=== Begin Enclosure ===
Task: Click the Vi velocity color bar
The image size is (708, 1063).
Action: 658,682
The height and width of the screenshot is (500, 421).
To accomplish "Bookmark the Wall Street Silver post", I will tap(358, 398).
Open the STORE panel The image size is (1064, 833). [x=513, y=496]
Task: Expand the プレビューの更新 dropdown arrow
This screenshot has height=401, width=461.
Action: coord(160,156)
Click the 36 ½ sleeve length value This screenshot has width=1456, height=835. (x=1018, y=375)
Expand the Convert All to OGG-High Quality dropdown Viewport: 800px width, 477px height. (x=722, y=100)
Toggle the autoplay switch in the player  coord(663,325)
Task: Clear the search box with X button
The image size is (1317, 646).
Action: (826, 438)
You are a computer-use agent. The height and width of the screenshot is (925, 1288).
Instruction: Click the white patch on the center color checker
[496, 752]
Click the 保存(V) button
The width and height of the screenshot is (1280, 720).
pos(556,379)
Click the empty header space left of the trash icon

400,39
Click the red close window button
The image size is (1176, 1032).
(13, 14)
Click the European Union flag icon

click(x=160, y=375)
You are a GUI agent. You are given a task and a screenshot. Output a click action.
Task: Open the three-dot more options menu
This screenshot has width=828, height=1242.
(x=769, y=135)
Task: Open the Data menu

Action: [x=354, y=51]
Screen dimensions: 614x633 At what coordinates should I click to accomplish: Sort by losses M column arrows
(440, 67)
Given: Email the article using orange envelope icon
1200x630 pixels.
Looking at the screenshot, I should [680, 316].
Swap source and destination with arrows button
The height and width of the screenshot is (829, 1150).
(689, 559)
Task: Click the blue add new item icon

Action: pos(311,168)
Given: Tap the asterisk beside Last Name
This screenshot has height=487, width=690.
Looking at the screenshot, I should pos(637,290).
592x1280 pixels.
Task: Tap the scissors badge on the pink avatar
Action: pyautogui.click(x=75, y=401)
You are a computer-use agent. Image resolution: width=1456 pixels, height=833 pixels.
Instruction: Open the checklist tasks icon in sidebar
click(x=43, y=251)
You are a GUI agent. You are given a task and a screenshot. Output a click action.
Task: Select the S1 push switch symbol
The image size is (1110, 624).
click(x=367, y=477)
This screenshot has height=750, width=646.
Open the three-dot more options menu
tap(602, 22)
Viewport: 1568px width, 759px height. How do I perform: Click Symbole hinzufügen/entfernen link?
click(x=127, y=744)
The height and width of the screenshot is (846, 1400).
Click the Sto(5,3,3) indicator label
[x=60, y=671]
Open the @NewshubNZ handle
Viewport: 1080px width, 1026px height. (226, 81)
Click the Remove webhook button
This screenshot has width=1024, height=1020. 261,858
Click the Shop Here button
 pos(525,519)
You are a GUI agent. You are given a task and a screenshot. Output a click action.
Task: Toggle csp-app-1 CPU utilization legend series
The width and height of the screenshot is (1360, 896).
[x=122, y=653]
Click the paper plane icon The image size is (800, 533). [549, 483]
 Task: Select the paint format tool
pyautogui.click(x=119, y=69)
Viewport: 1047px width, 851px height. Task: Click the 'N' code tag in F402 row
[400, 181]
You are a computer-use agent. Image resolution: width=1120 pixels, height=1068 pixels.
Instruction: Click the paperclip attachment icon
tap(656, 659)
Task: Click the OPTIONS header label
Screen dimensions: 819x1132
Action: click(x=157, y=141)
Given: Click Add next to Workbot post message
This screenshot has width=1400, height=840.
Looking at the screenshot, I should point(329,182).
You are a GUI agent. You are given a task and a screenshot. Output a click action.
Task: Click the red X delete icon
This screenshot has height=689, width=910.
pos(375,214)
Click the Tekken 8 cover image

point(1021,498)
=== End Enclosure ===
- DESCRIPTION OF THE TASK: Look through the records and copy down every line that holds "computer".

- ANSWER TO THIS TASK:
You are a computer-use agent. The height and width of the screenshot is (925, 1288).
You are a computer-use agent. Image resolution: width=1456 pixels, height=833 pixels.
You are a computer-use agent. Image resolution: width=1120 pixels, height=1068 pixels.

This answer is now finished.